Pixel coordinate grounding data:

--

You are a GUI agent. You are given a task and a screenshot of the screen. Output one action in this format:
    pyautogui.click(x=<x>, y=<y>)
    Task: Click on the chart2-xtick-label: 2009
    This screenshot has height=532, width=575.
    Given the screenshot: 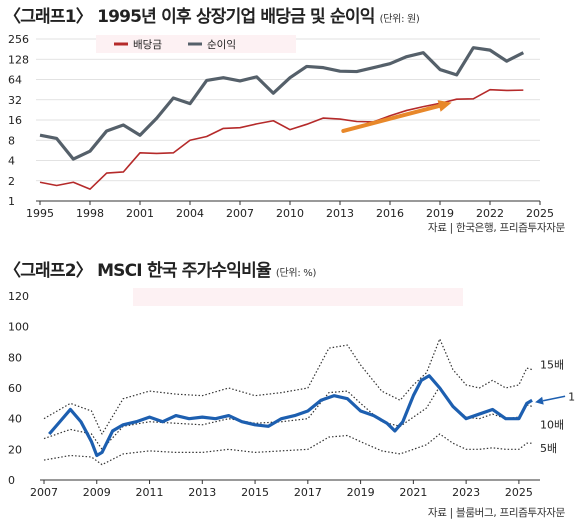 What is the action you would take?
    pyautogui.click(x=97, y=492)
    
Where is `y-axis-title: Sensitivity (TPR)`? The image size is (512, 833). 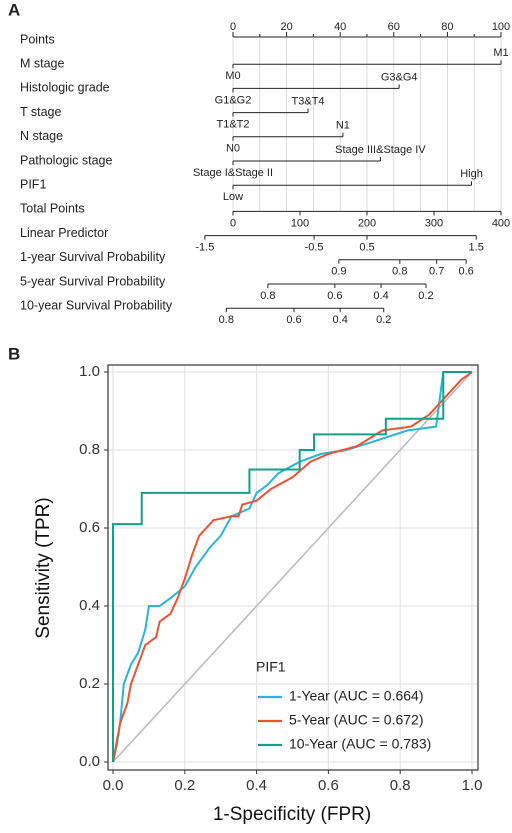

--

# Description of the task
Edit the records from their start through the line containing "This screenshot has" by replacing "GUI agent" with "desktop agent", leaving everything else unchanged. Return only those lines.

# Result for this exercise
You are a desktop agent. You are given a task and a screenshot of the screen. Output one action in this format:
    pyautogui.click(x=<x>, y=<y>)
    Task: Click on the chart2-xtick-label: 2009
    This screenshot has height=532, width=575.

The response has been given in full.